[Screenshot and document pointing data]
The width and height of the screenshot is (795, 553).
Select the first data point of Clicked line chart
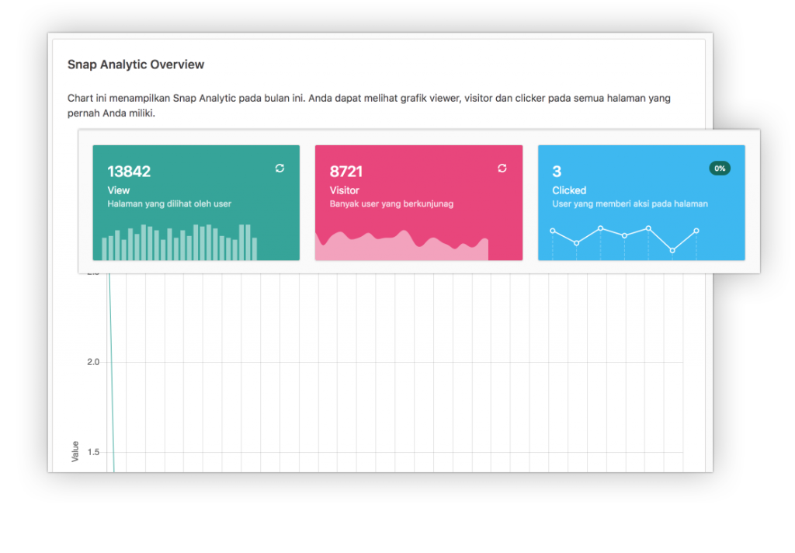[552, 231]
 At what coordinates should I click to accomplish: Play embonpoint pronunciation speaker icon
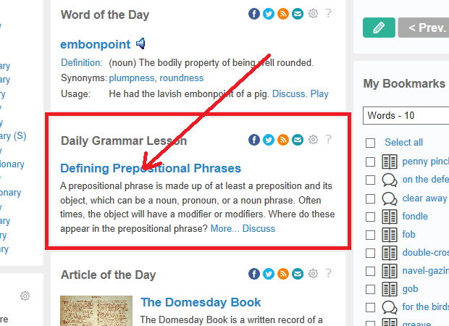140,44
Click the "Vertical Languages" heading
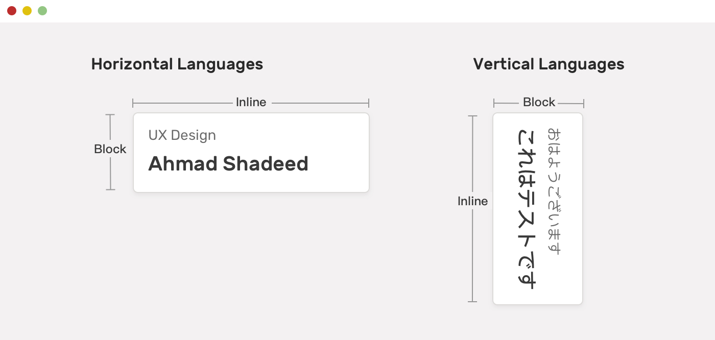 (x=549, y=64)
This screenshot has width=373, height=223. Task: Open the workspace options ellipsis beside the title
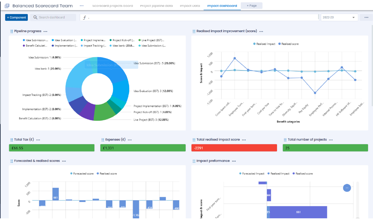click(x=81, y=6)

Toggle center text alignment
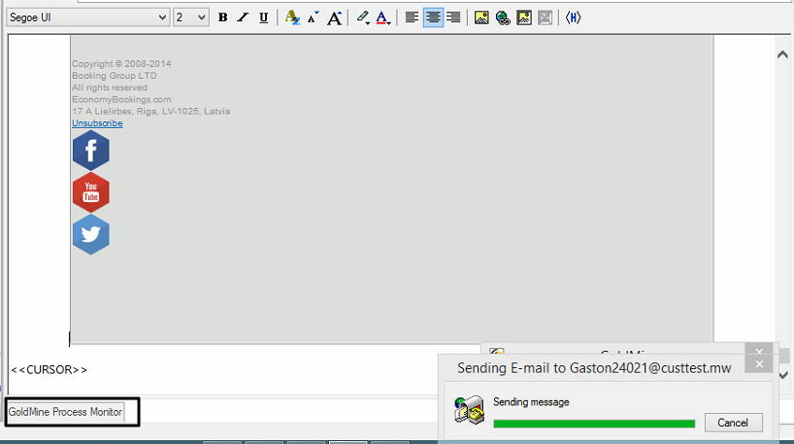tap(433, 17)
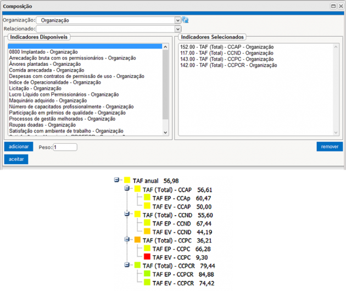Collapse the TAF (Total) - CCPCR node
The height and width of the screenshot is (291, 346).
coord(127,266)
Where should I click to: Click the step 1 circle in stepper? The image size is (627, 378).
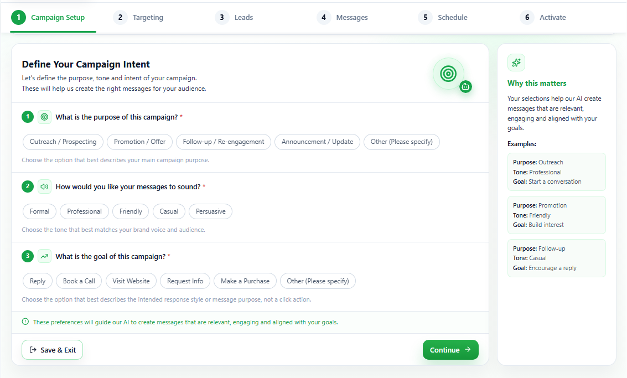(x=18, y=17)
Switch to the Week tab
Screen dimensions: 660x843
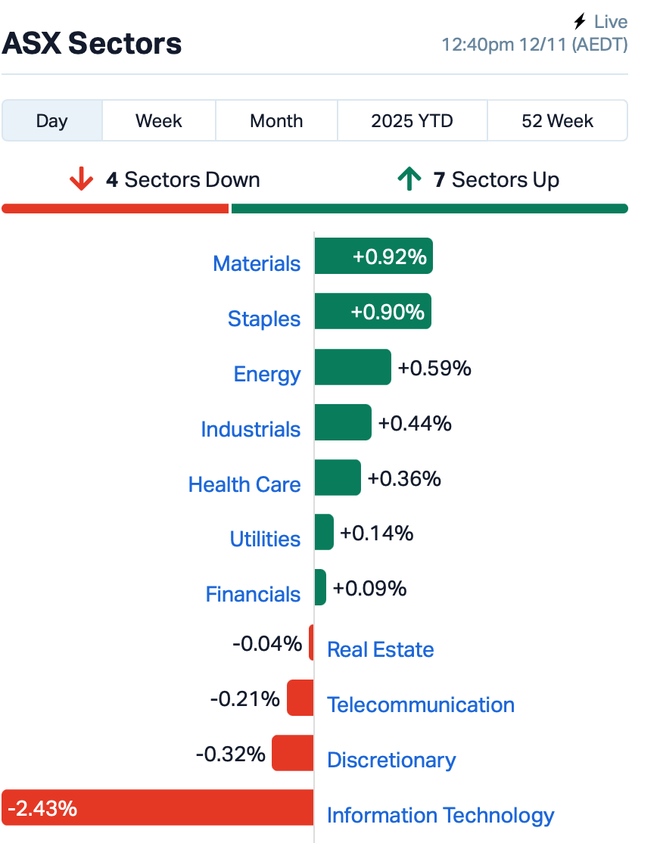159,121
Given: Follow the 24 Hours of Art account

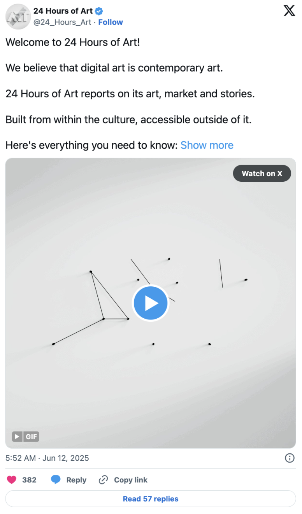Looking at the screenshot, I should coord(111,22).
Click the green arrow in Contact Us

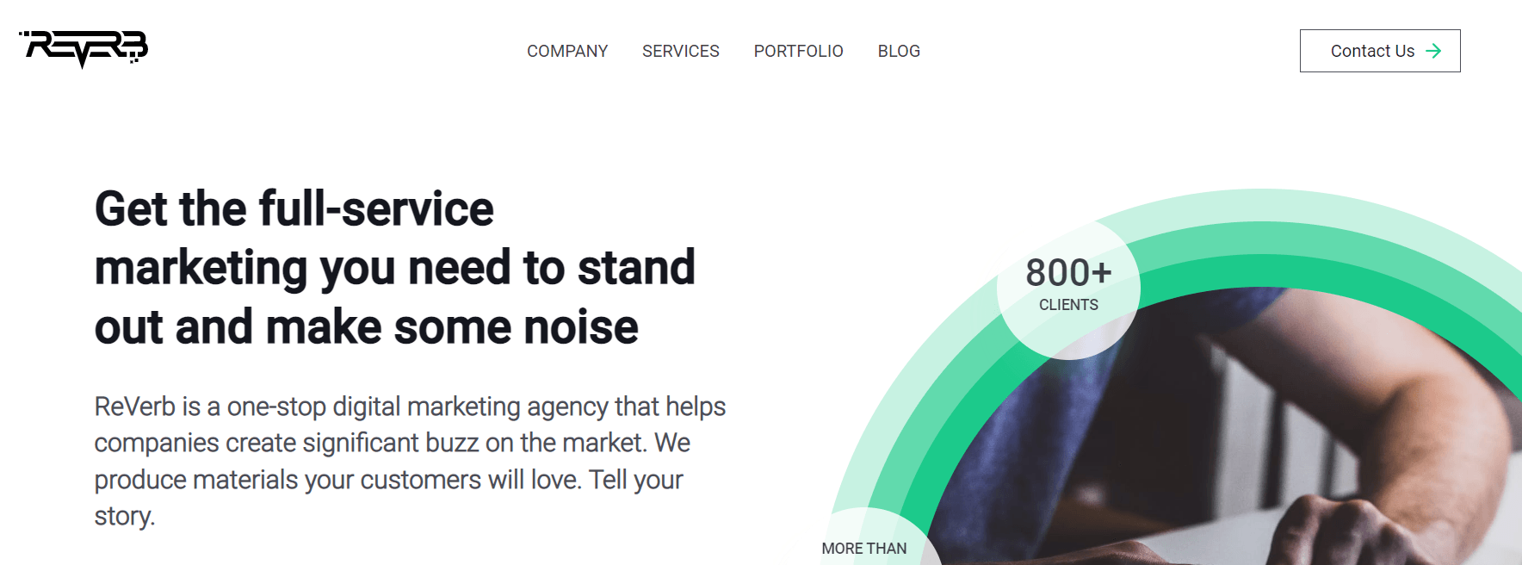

* **Task instructions**
How many lines in the material above contain the string "width"? Case counts. Reply with the number only.

* **Task answer**
3